Assigned task | Although the listing below holds pictures, reproduce only its lines from the one containing "This screenshot has height=696, width=1568." through the last, exactly and without them.
==== Source material ====
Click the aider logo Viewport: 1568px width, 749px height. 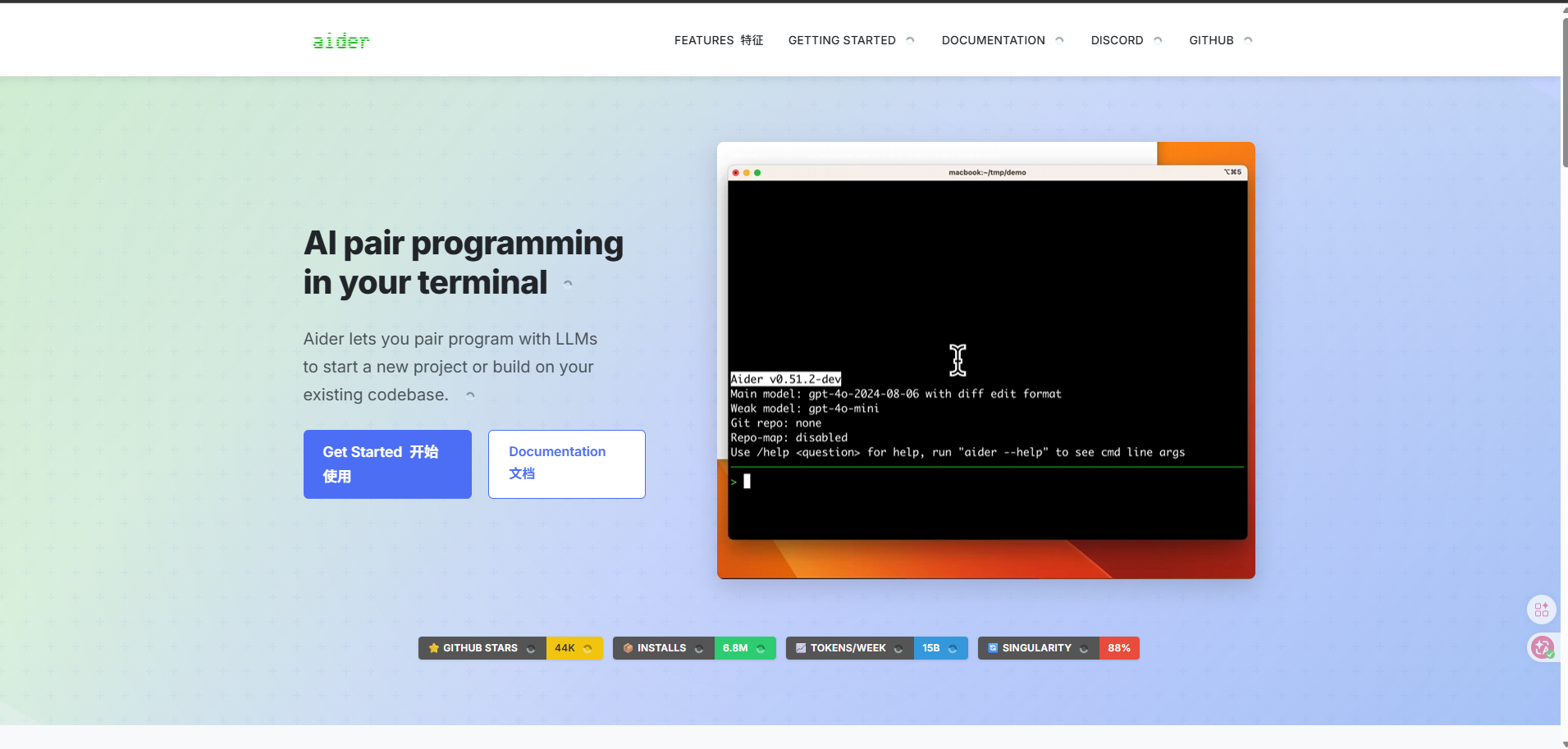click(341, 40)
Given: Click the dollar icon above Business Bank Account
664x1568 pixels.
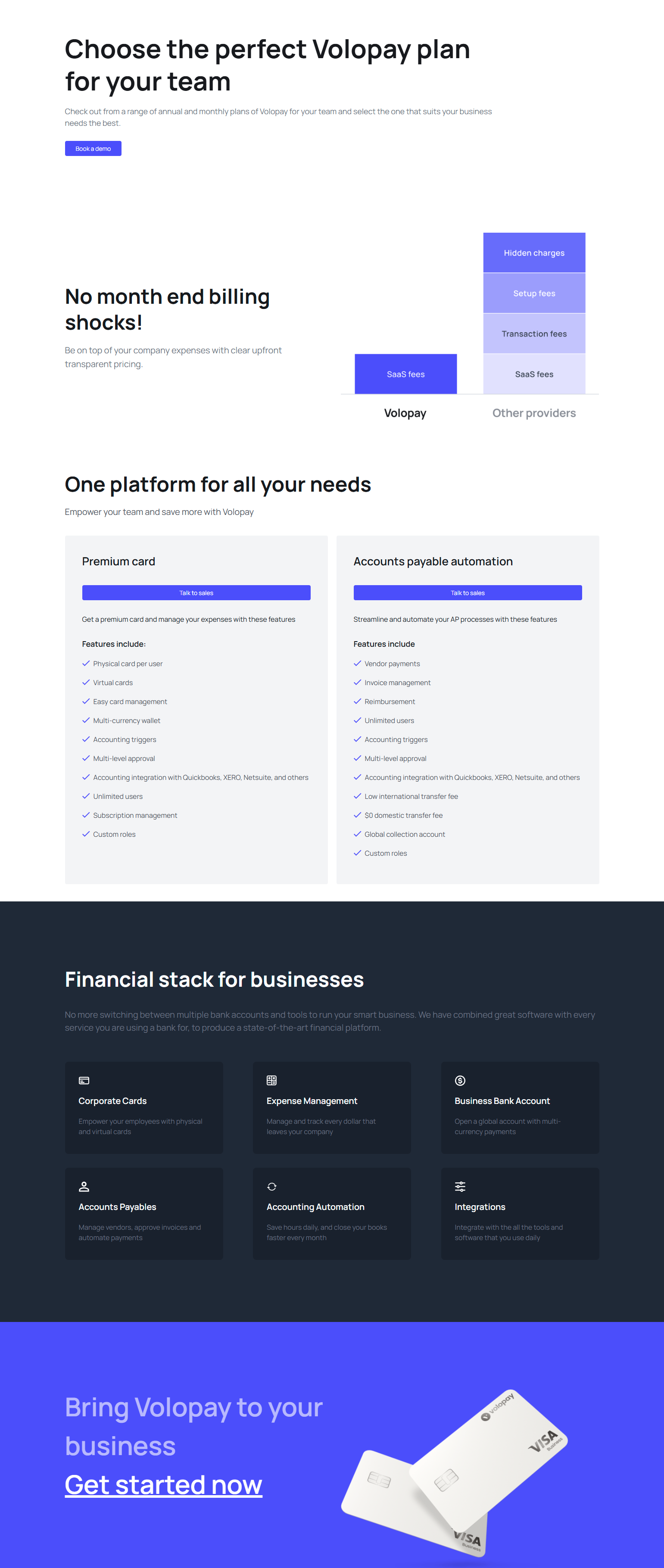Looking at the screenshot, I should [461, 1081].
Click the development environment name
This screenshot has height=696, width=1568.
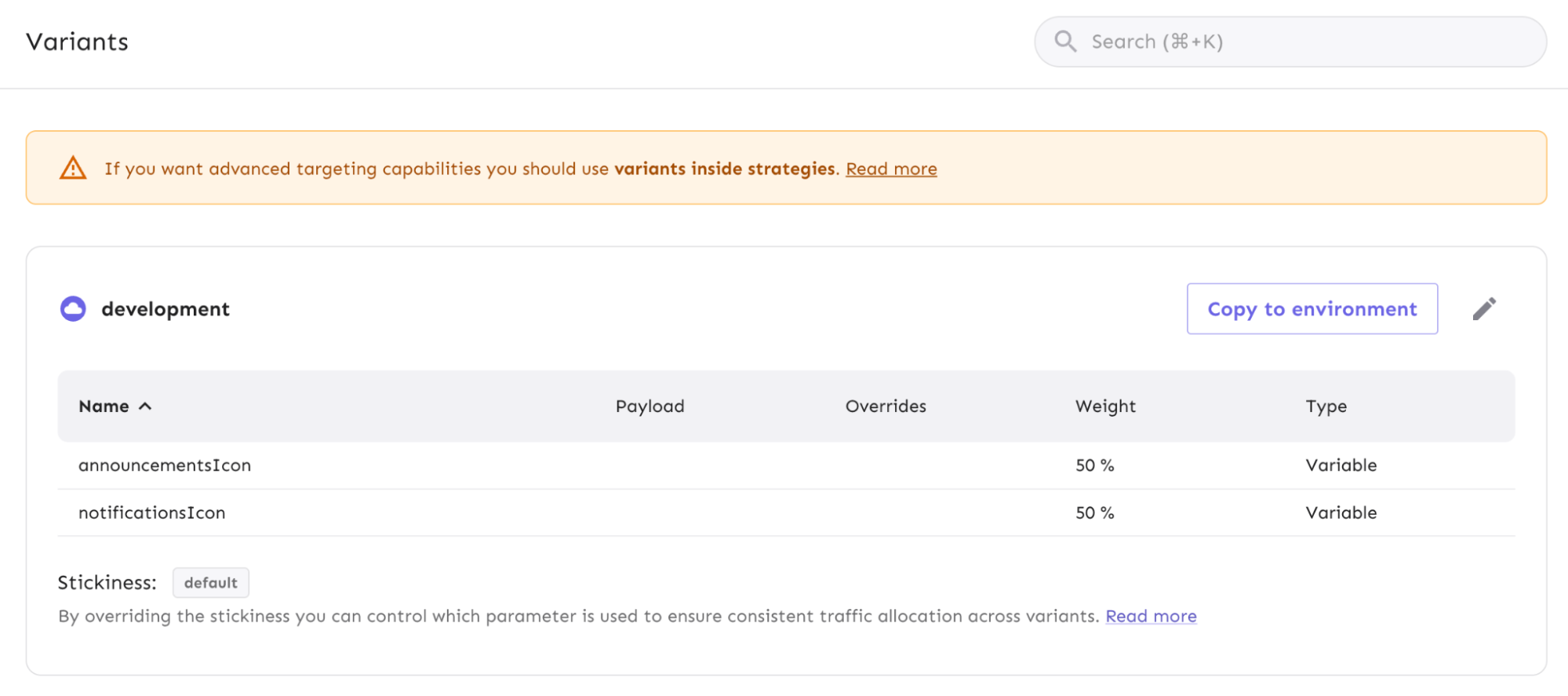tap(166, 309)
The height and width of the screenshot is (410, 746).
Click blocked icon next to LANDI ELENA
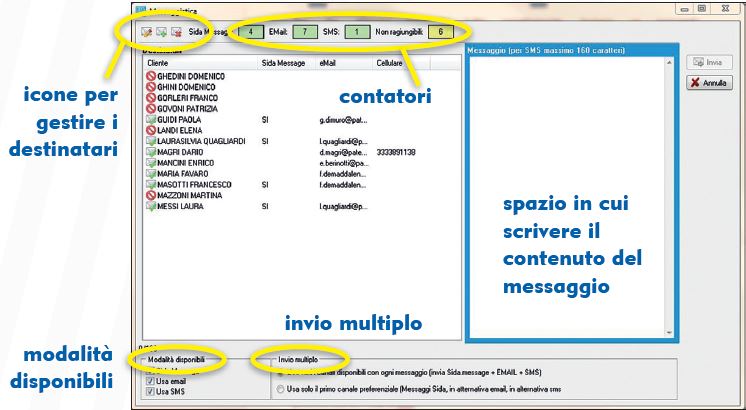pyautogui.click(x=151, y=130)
====
Written response |
This screenshot has height=696, width=1568.
tap(166, 309)
The height and width of the screenshot is (410, 746).
Click blocked icon next to LANDI ELENA
pyautogui.click(x=151, y=130)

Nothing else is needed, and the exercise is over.